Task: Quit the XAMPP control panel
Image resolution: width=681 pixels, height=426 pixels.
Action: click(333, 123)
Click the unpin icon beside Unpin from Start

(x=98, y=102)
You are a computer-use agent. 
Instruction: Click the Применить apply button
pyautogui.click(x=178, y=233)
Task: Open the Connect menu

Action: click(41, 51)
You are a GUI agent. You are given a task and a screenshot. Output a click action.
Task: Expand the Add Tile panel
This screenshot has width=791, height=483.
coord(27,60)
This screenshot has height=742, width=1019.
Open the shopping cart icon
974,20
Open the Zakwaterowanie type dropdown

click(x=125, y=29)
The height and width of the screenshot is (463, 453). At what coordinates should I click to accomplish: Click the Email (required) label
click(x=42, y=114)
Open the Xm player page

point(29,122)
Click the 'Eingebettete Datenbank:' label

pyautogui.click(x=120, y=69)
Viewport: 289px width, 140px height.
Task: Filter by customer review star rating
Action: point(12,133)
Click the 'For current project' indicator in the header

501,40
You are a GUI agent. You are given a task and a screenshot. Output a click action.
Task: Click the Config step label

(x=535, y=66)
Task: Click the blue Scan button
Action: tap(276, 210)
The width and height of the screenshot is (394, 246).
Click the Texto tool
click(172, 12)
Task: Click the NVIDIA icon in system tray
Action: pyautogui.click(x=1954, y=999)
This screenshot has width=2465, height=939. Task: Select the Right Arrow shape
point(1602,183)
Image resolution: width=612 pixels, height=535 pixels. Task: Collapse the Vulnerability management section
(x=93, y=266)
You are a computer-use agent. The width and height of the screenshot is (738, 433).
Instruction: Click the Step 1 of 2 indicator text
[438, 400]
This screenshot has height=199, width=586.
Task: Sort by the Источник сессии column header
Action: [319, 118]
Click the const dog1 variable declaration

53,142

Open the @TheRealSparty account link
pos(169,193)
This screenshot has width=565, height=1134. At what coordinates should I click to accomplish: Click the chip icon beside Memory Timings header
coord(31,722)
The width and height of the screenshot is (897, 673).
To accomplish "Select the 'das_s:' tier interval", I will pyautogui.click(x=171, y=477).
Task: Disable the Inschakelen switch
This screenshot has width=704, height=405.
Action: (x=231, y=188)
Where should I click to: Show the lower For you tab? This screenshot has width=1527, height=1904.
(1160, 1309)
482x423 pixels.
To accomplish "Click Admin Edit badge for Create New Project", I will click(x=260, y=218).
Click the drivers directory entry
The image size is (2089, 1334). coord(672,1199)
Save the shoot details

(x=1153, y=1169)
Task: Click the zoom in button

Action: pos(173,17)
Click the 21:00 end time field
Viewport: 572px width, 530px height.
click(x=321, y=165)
- - - -
### TASK PROMPT
List every line in the material above that contains the word "header".

### EXERCISE RESPONSE
Click the 'For current project' indicator in the header
Task: Sort by the Источник сессии column header
This screenshot has width=565, height=1134. At what coordinates should I click to accomplish: Click the chip icon beside Memory Timings header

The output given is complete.